In years past a blazer was limited to either a simple, solid, dark navy or black wool jacket with the ubiquitous gold buttons.
Today, and especially with made-to-measure, there are so many choices in individualizing the jacket to your taste.
In addition to the classic navy which every gentleman should have in his wardrobe, you can choose from an array of lighter and softer blues. Loro Piana themselves have over 25 solid blue colors to choose from. You can sort through diamond design, hopsack or frescos, in plain woolens or go to linen, cotton, silk or cashmere. Cashmere, which was always considered a winter fabric is now available in light weight 7.5 oz goods in a full array of colors. Perfect for a summer evening.

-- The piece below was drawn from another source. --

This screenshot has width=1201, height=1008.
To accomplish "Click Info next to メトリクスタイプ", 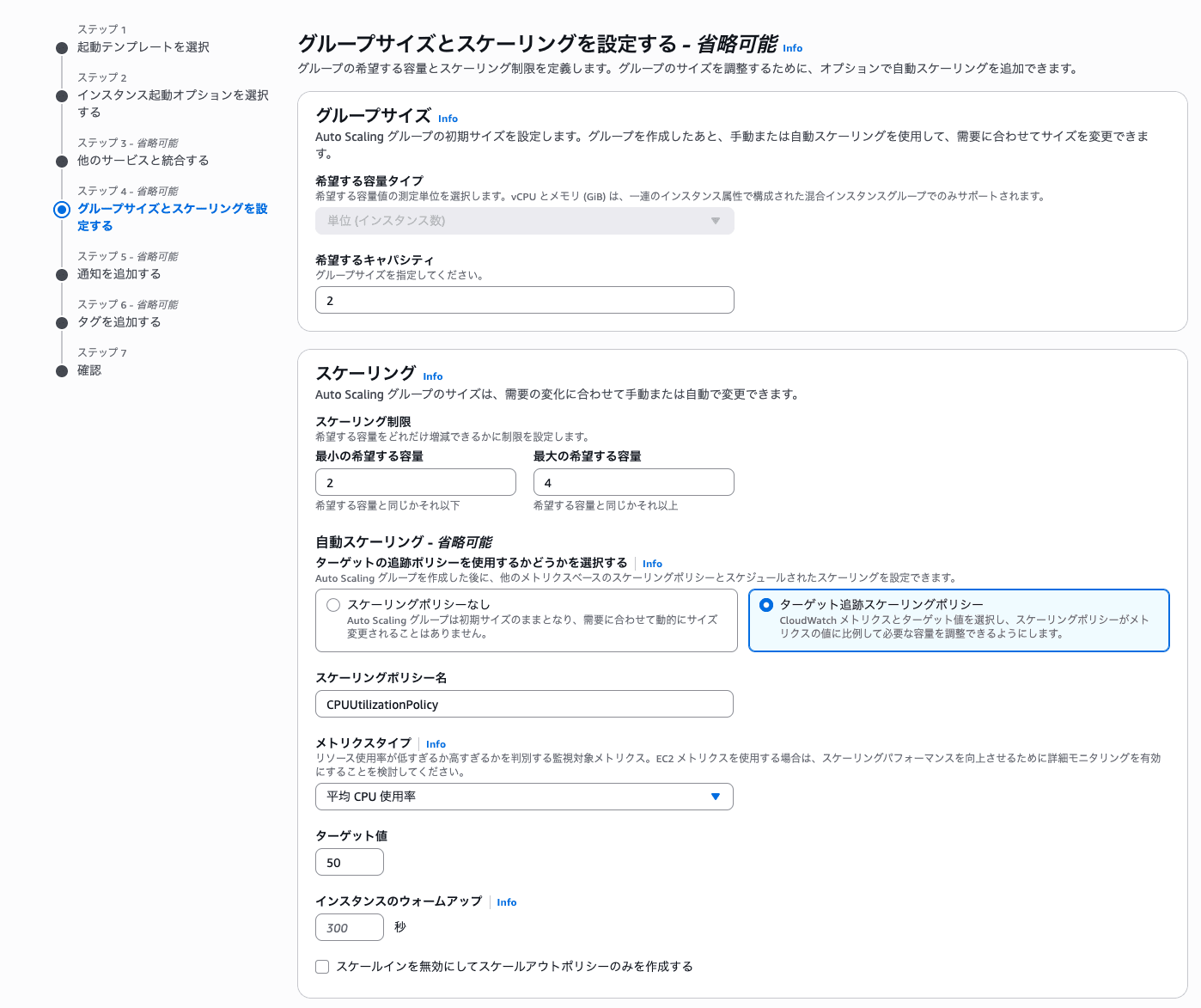I will [436, 743].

The “cut” of the jacket should, as with all properly fitting garments, be defined by what fits the unique dimensions of each person. Does the person have a modern slim body, a more “workout body” or a traditional body type and build? What image is he trying to portray?

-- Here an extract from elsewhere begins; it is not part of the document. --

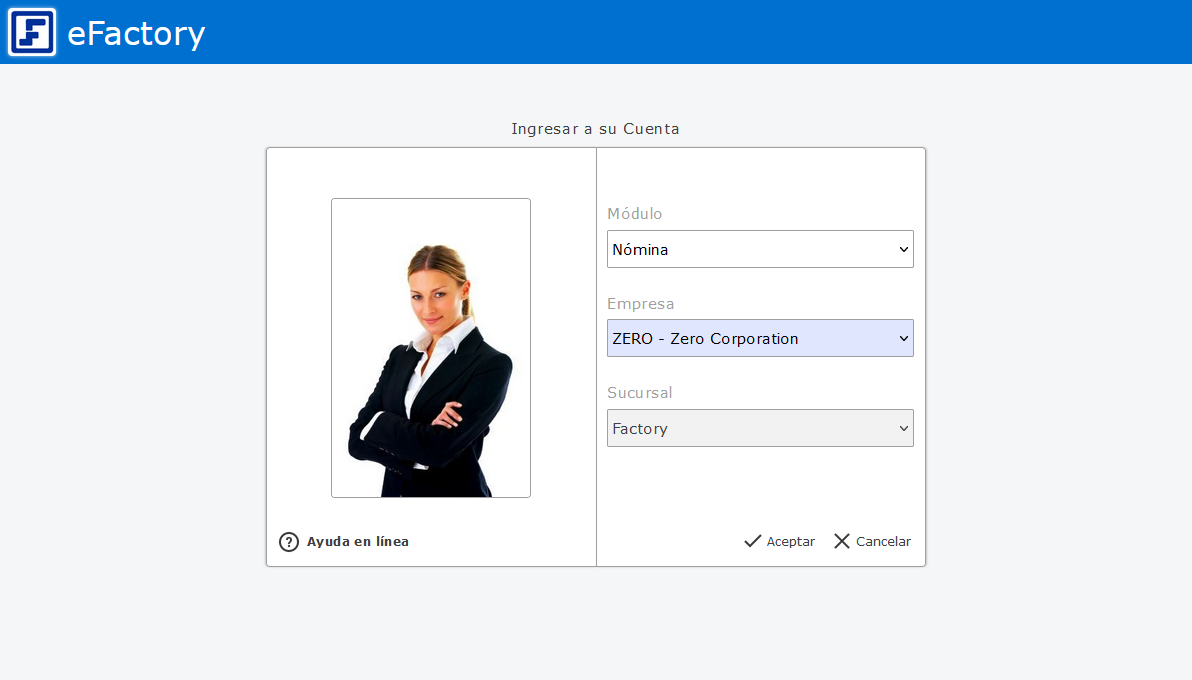This screenshot has width=1192, height=680.
Task: Click the checkmark icon beside Aceptar
Action: pyautogui.click(x=753, y=541)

As to the “design” of the jacket, add some personality by choosing patch or slanted pockets, peak lapels, pic stitch, working sleeve button holes to name just a few possibilities.
And yes, for the buttons, linings and threads, let your imagination and creativity run. Years ago the blazer was associated with gold buttons and navy or black interior (obviously depending on the color of the blazer). Today, there are leather buttons, dark brown, light brown and black buttons made from real horns (the most popular choice) as well as mother of pearl buttons.
Linings no longer are limited to solid colors. They come in an array of patterns including linings that can even match your favorite hobby, like golf, sailing etc. And adding a coordinating or contrasting thread to the buttonholes on the sleeve and/ or the jacket enhances the individuality of your blazer.
For those who travel, the real beauty of the blazer is its versatility. Pack your blazer with an exactly matching pair of pants, add two or three coordinating pants (basics would include gray or tan) and there you have it, a suit and three different ensembles for your trip.